Find the lines below holding the word "Task" and copy each of them.

Top of Recorded data

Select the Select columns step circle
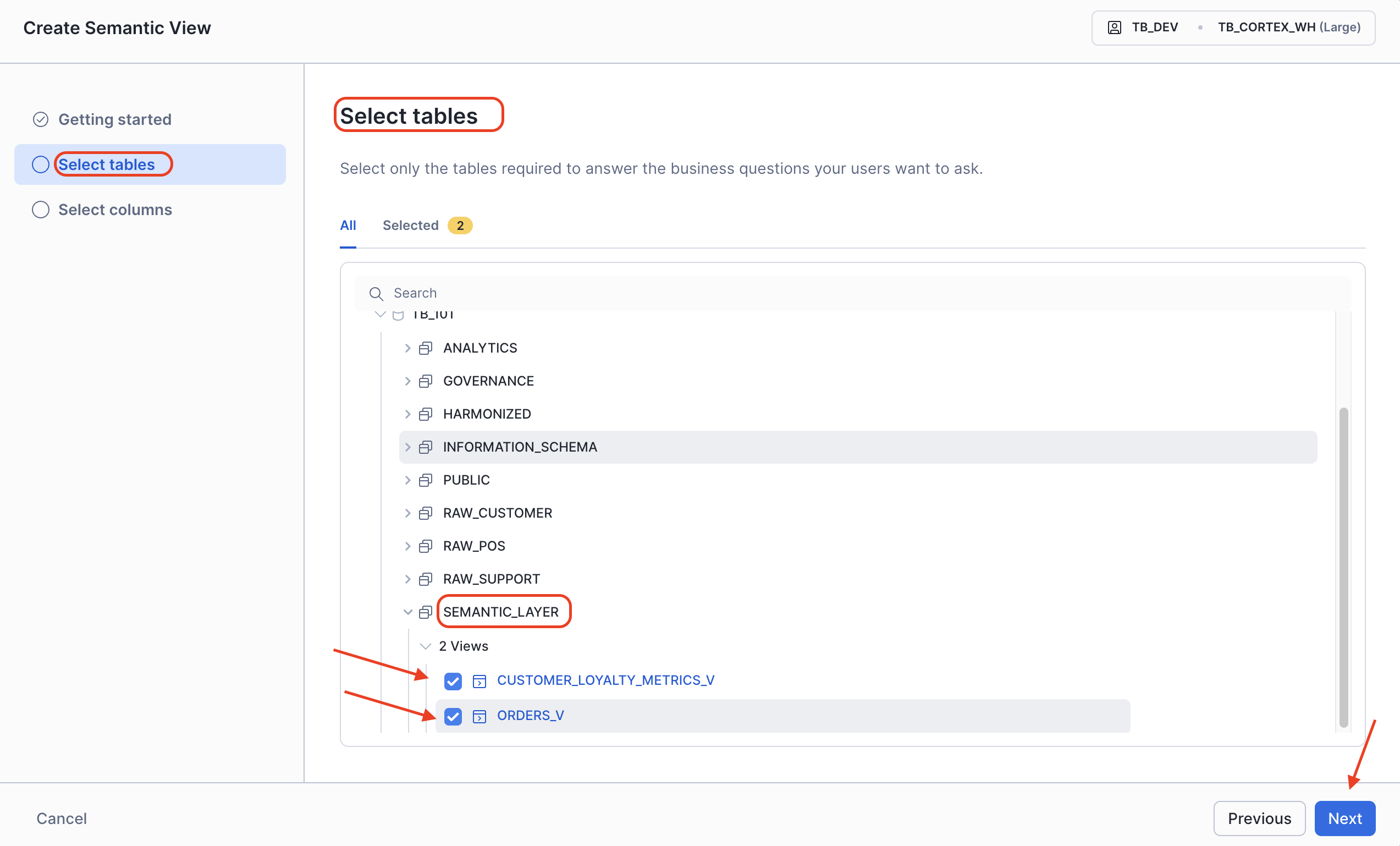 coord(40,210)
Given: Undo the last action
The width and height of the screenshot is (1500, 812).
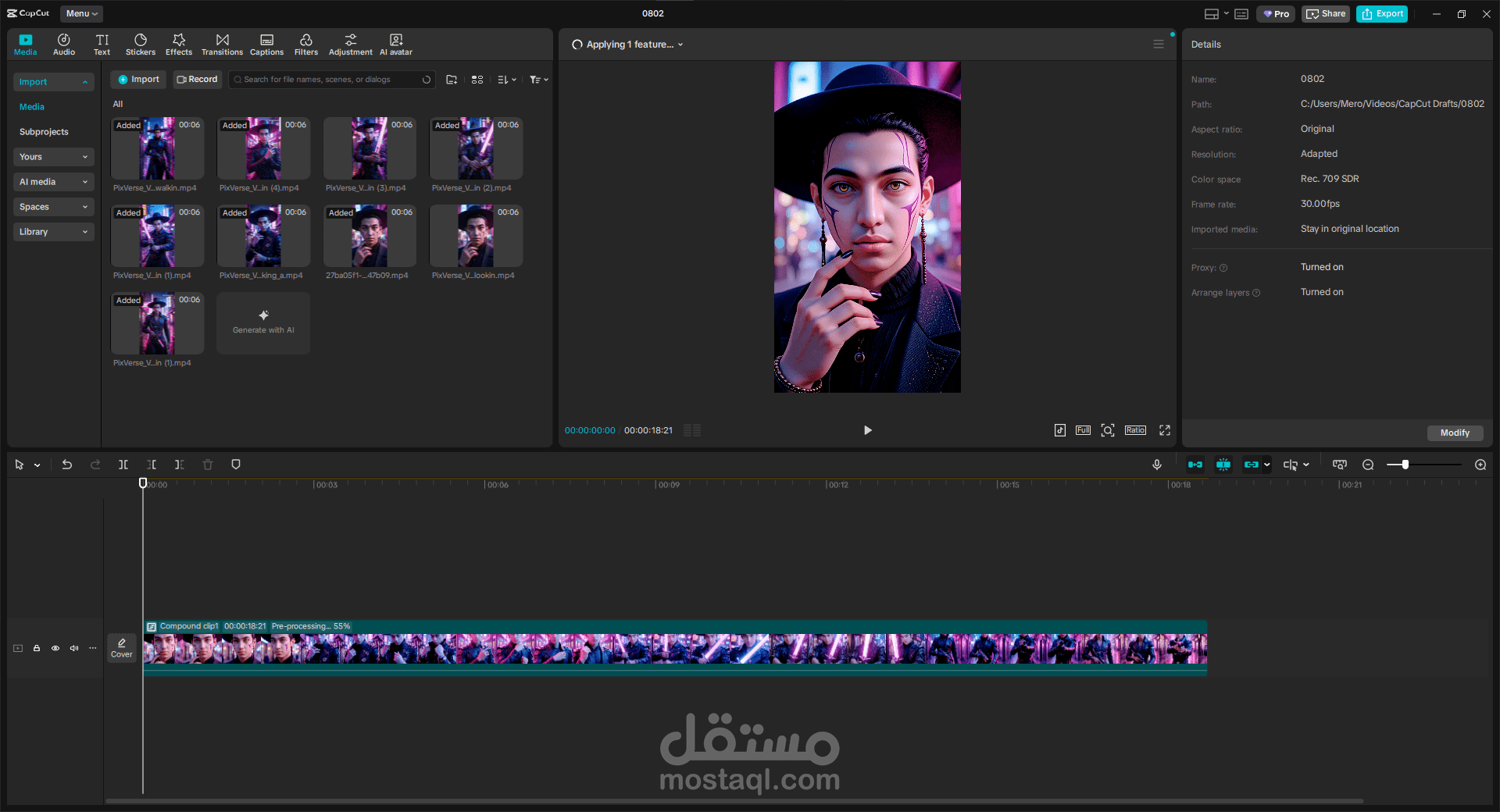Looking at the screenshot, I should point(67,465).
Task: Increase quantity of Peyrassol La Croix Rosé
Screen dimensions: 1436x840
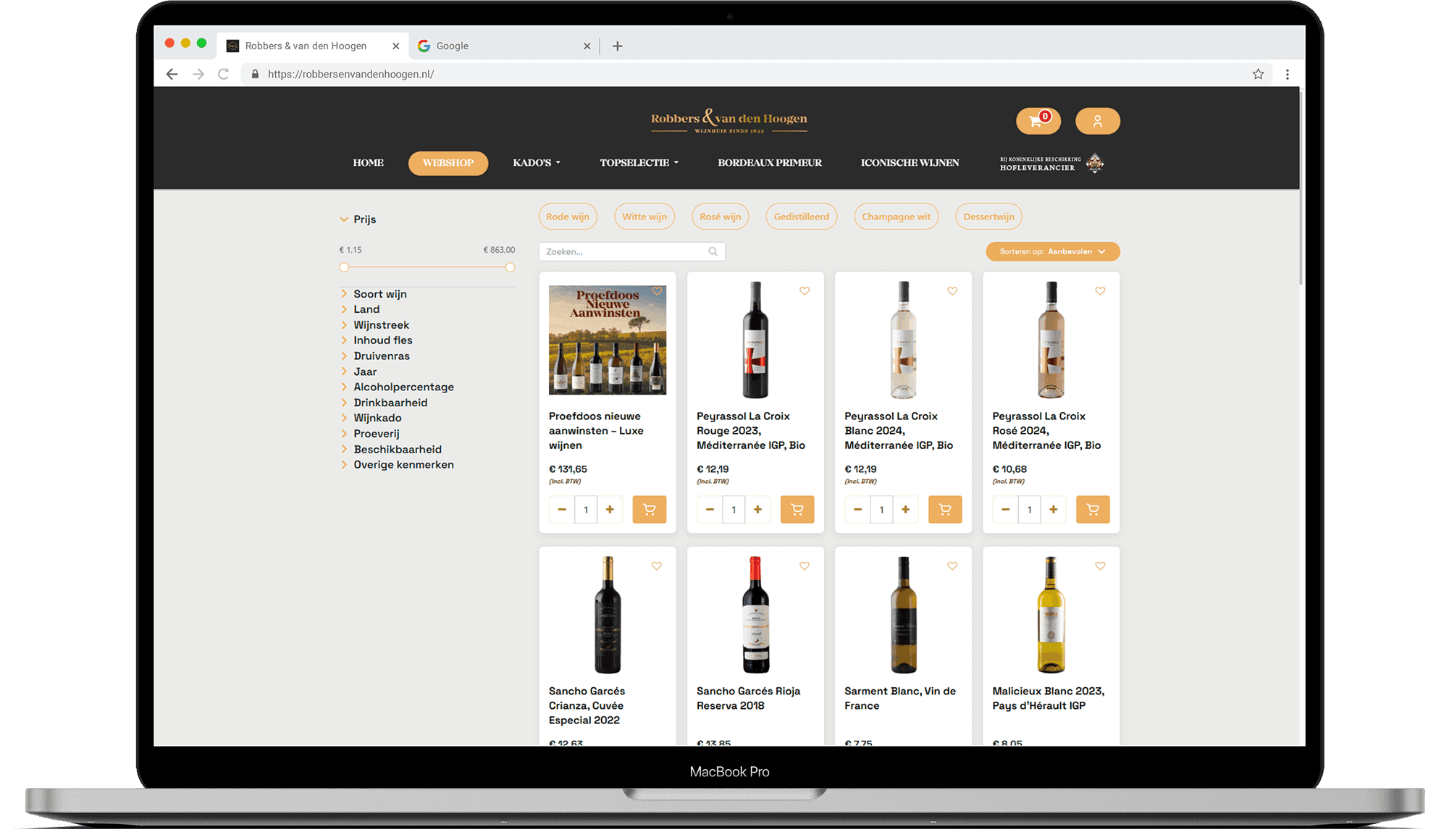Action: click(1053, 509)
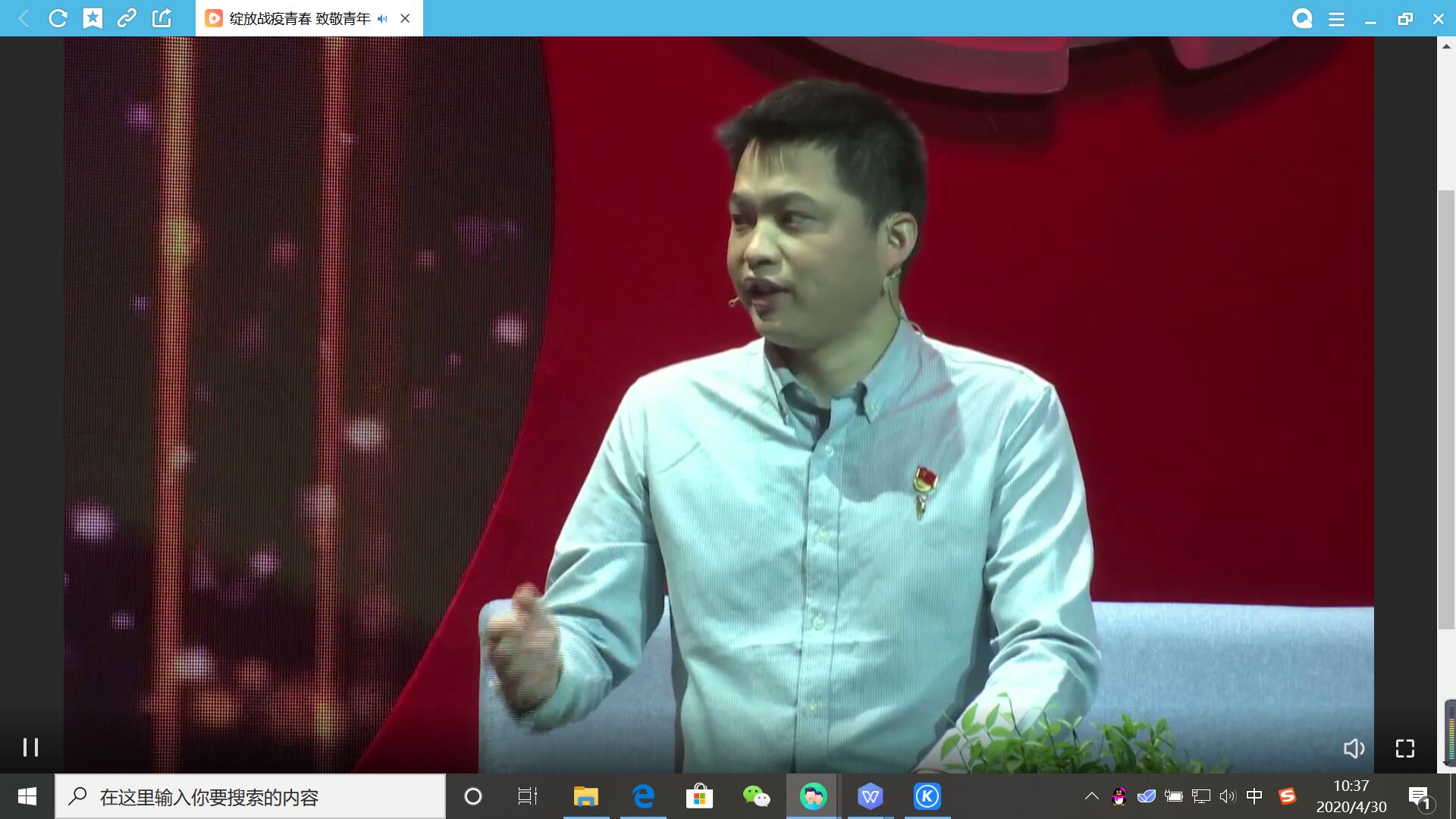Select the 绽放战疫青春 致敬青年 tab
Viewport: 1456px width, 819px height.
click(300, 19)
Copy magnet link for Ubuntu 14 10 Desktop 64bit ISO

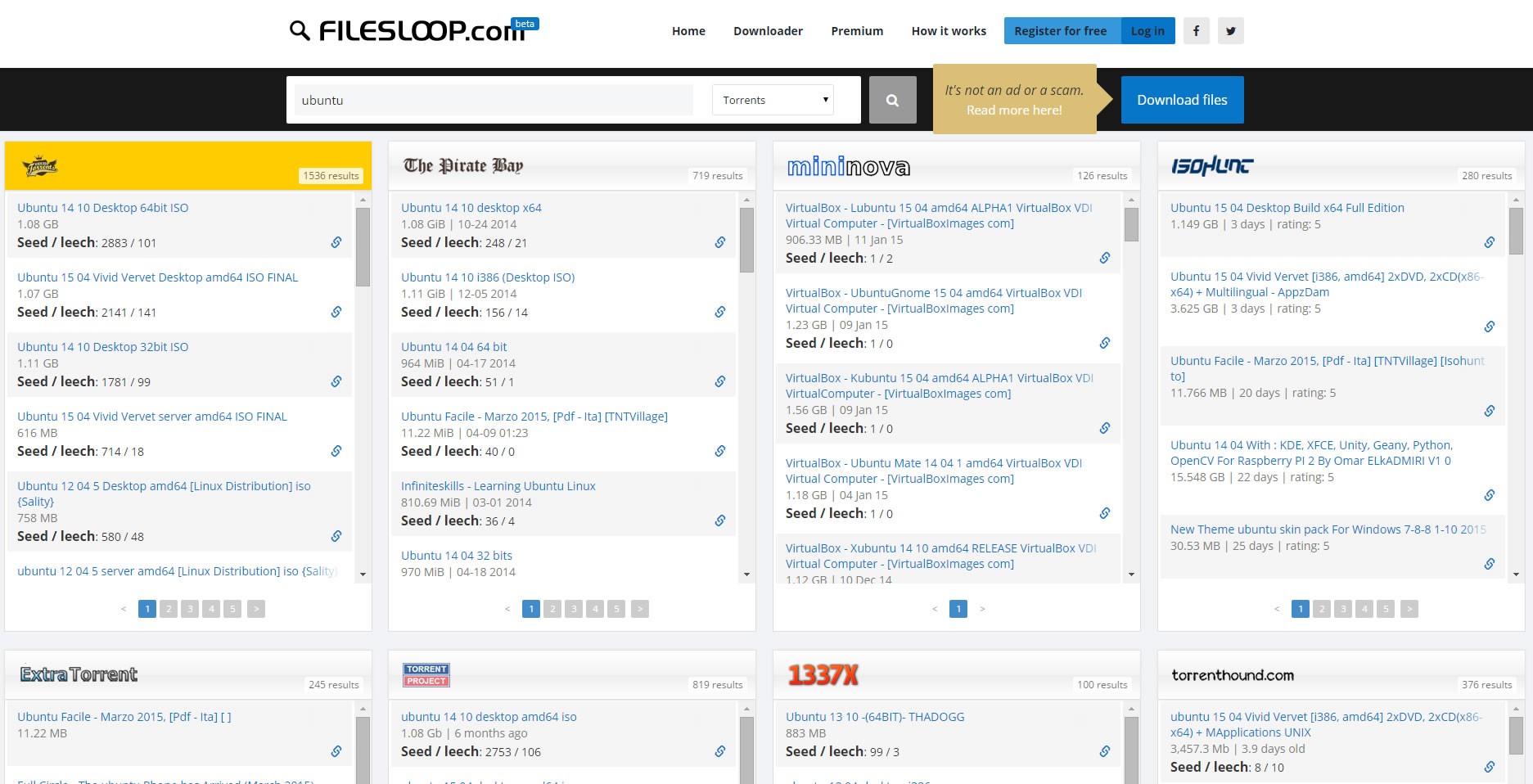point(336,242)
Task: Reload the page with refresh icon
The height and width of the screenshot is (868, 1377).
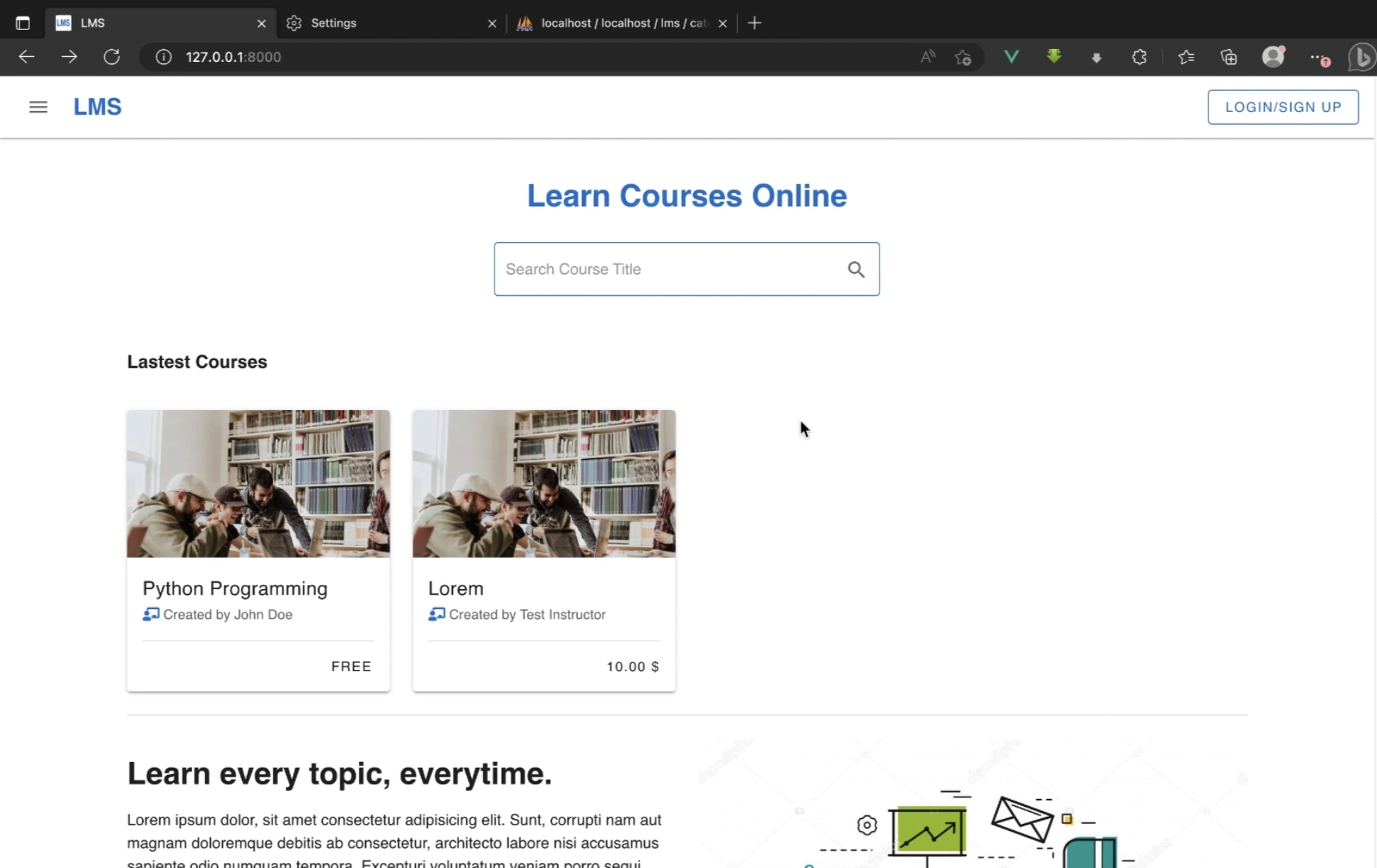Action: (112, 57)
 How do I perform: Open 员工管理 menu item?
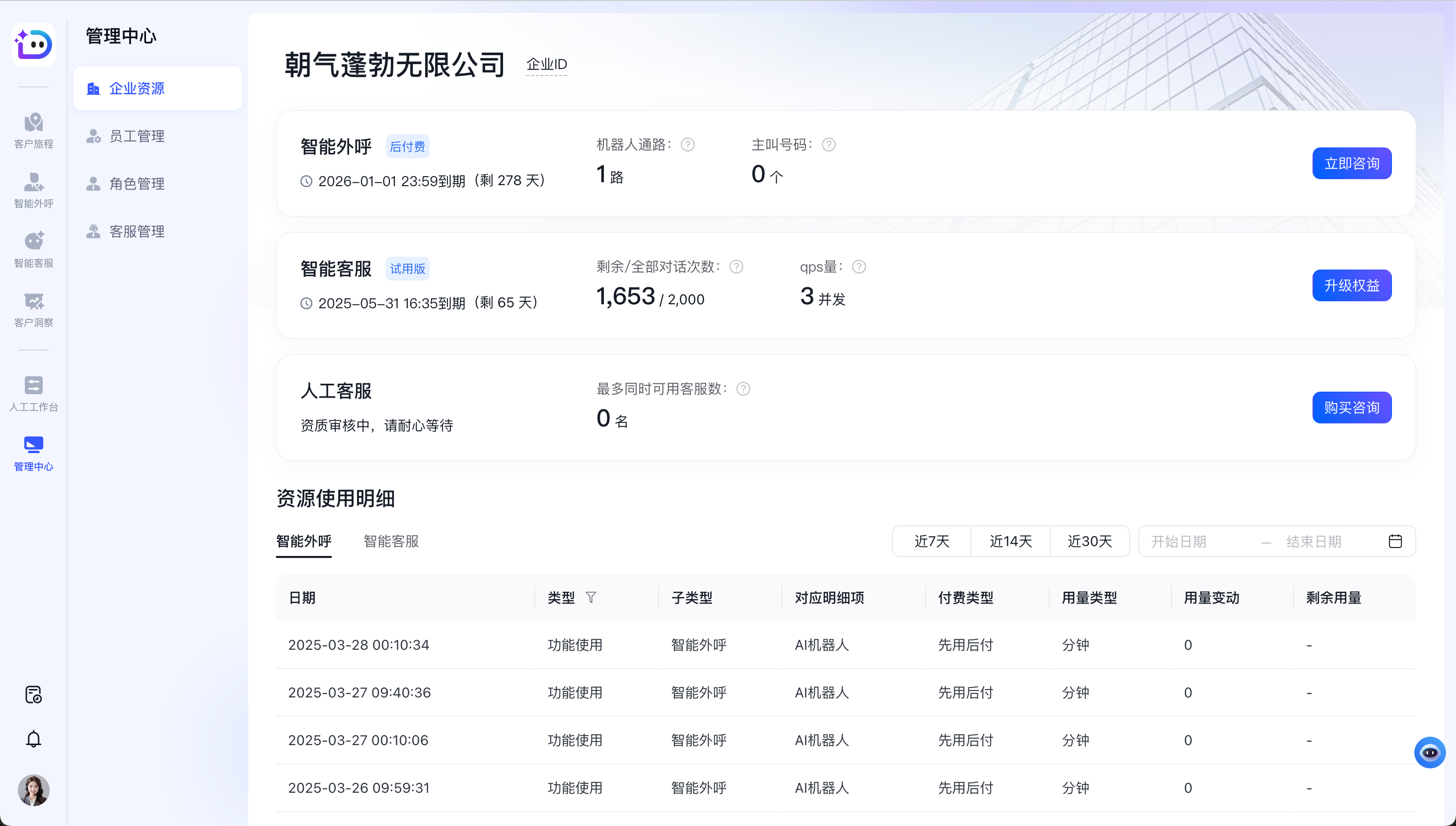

Bottom of Recorded data

**Expected answer**
Task: Increase quantity of Peyrassol La Croix Rosé
Task: Reload the page with refresh icon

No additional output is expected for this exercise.